----- Metin bölümü
Ahmet Tulgar/ Pazartesi Söyleşisi
Barbaros Altuğ’un edebiyat uğraşı iki cephede sürüyor epeydir. Uzun seneler gazete, dergi yazarlığının yanı sıra Türkiye’nin birçok ünlü edebiyatçısının uluslararası ajans temsilciliğini de yapan Barbaros Altuğ, ‘Biz Burada İyiyiz’ adlı Gezi direnişi fonunda geçen romanının başarısından sonra ikincisini de yazdı ve söylediğine göre üçüncü romanına da başlamış. İş icabı, belki de keyiften zaten ülkeler arasında gidip gelmeyi seven biri olan Barbaros, bir süredir dönemsel olarak İstanbul ve Berlin’de ikamet ediyor. 2016’dan beri çok sayıda edebiyatçı, gazeteci, siyasetçi, akademisyen güvenlik arayışıyla gönüllü ya da mecburi olarak ülke dışına gitti. Haliyle bu Türkiyelilerin Batı kentlerindeki entelektüel hayata bir dahli oluyordur. Ya da ben bunu umuyorum. Barbaros Altuğ ile hem Türkiye edebiyatının Batı’daki etkisini, hem ülke içindeki durumunu konuştum:
İstanbul ve Berlin’de ve hareket halinde yaşıyorsun ve rotanı da daha çok edebiyat belirliyor. Türkiye edebiyatının bugün uluslararası konumu nedir? Açıkçası tek tek yazarların durumundan çok Türkiye edebiyatı diye kavrayış var mı Batılı okurda ve dünyanın geri kalanında, bunu merak ediyorum.
Batılıdan çok, tüm dünyada “okur” artık hayal sınırlarımızı hızla aşan teknoloji sayesinde birbirine nerdeyse yeraltı bağlarıyla ulaşan bir bütün haline gelmeye başladı. Mesela daha dün Twitter’da İngiltere’den bir okur Sait Faik ve Ayşe Kulin okumaya başladığını, bu iki yazarı da Goodreads’de hiç görmeden “okuma” arkadaşı olduğu bir Romanyalı okurdan öğrendiğini yazdı. Bence evet, artık dünyada bir Türkiye edebiyatı var, sevindiğim kısımlardan biri de bu edebiyatın, yıllardır edebiyatımıza egemen olmaya ve yön vermeye çalışan erkek eleştirmen tekelinin istekleri doğrultusunda değil okurun kendi beğenileri içinde keşfediliyor olması.
----------
Yazılı alıştırma A: Söyleşiye göre dünyadaki okurlar neden birbirine bağlı bir bütün haline gelmeye başladı? Bir ile üç cümle arasında açıkla.
Söyleşi ile kayıtlar birbirinden ayrı malzemelerdir.
----- Girdi
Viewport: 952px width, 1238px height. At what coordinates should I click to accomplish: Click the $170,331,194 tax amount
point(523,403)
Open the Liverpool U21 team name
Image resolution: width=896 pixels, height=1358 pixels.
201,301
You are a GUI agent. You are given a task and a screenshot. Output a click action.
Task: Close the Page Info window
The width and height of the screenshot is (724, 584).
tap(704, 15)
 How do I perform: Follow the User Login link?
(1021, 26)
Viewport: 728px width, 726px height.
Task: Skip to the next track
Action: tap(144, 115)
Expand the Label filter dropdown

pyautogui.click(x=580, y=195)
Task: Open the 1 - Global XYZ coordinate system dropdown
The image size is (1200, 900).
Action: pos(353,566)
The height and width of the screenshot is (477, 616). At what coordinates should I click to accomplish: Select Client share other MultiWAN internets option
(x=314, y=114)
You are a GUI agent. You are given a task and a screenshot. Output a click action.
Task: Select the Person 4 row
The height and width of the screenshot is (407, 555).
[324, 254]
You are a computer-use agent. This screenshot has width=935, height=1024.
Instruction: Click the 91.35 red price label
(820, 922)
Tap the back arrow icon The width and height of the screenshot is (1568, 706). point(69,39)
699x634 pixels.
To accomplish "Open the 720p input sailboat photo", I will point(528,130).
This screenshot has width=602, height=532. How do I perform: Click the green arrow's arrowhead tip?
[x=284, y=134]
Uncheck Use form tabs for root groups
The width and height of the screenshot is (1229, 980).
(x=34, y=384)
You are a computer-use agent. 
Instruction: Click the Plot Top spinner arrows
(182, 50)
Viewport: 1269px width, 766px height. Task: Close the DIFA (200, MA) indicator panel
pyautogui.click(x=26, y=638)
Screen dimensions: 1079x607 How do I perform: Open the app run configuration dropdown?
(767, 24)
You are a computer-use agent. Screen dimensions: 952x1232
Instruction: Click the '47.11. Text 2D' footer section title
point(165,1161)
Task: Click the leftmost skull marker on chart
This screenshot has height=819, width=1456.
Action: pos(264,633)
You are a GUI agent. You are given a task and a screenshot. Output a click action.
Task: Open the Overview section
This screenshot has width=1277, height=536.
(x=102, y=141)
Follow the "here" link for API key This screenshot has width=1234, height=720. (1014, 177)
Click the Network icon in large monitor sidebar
----------
Yazılı alıştırma B: Kayıtların başından "Action: pos(353,566)" satırına kadar her şeyi, o satır da dahil, yeniden yaz. "screenshot" yerine "image" koy, başka hiçbir şeyi değiştirme.

Yazılı cevap A: Hayal sınırlarını hızla aşan teknoloji sayesinde okurlar birbirine neredeyse yeraltı bağlarıyla ulaşıyor. Bu yüzden tüm dünyada okur bir bütün haline gelmeye başladı.

Yazılı cevap B:
Viewport: 952px width, 1238px height. At what coordinates should I click to accomplish: Click the $170,331,194 tax amount
point(523,403)
Open the Liverpool U21 team name
Image resolution: width=896 pixels, height=1358 pixels.
201,301
You are a GUI agent. You are given a task and a image. Output a click action.
Task: Close the Page Info window
The width and height of the image is (724, 584).
tap(704, 15)
 How do I perform: Follow the User Login link?
(1021, 26)
Viewport: 728px width, 726px height.
Task: Skip to the next track
Action: tap(144, 115)
Expand the Label filter dropdown

pyautogui.click(x=580, y=195)
Task: Open the 1 - Global XYZ coordinate system dropdown
The image size is (1200, 900).
Action: pos(353,566)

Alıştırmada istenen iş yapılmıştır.